The Junction Historical Survey Unveiled

What makes The Junction special? This is a question that was recently explored by a comprehensive historical survey that examines West Seattle’s historic business district for landmark potential. The survey includes the views and opinions of Junction building owners as well as members of the community. This is the first time that the historical character of the West Seattle Junction has been documented in a professional survey.

Historical Survey - The Junction 1926
California Avenue and Alaska Street, looking north, 1926.


Historical Survey - The Junction 2016
California and Alaska, looking north, 2016 – Photos courtesy of Southwest Seattle Historical Society


The survey was sponsored by the Southwest Seattle Historical Society, with support from the Southwest District Council and West Seattle Junction Association. It was also supported by the Junction Neighborhood Organization (JuNO) and ArtsWest. The final report covers three areas:

  • Survey of the 58 buildings in The Junction that are at least 40 years old. This survey was conducted by architectural historian Mimi Sheridan of the Sheridan Consulting Group and was supported by a $10,000 grant from 4Culture. This part provides a historical overview of The Junction and evaluates whether buildings appear eligible for designation as Seattle landmarks. Two buildings were identified as possibly eligible, including the Campbell Building (1918) and Hamm Building (1926). Six others were also identified, pending further research, including the Hotwire/dental complex (1910), the Courtesy Accounting building (1947), the J.F. Henry building (1908), the former J.C. Penney building (1926), the Curious Kidstuff building (1928), and the Technical Analysis building (1961).
  • Summaries of interviews with nine Junction building owners: ArtsWest, Steve Athan, Jack Calvo, Leon Capelouto, Jerry Costacos, Tom Henry, John and Lisa Kennan-Meyer, Jack Menashe and Jack Miller. The owners address the history of their buildings, what they love about their buildings, what makes The Junction special and what about The Junction should be preserved.
  • Summary of a public survey conducted during the summer of 2015. More than 260 people identified their favorite Junction buildings, what they think makes The Junction special and what about The Junction should be preserved.

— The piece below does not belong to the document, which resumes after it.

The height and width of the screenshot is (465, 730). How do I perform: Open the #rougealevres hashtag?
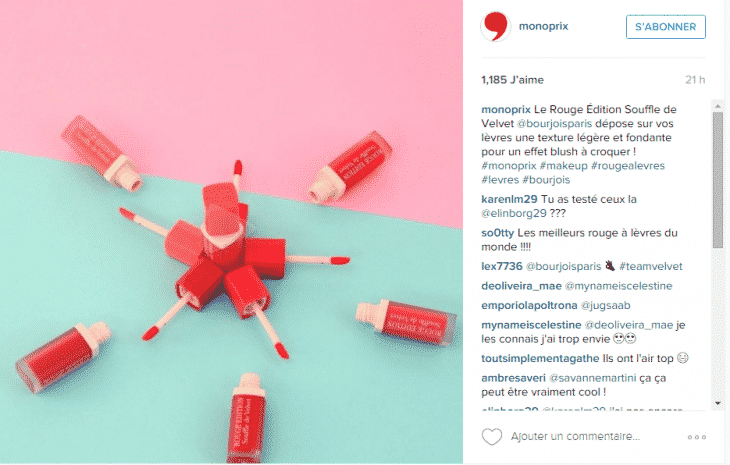coord(628,166)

The complete survey report is available in a limited number of printed copies as well as online at the Southwest Seattle Historical Society website, In an introduction to the report, the survey team states, “We trust that the information and insights in this report will be useful for a variety of audiences for many years to come.”

This report will hopefully add to an important conversation about how West Seattle’s main business district should move forward into the future and what pieces of our history we should preserve.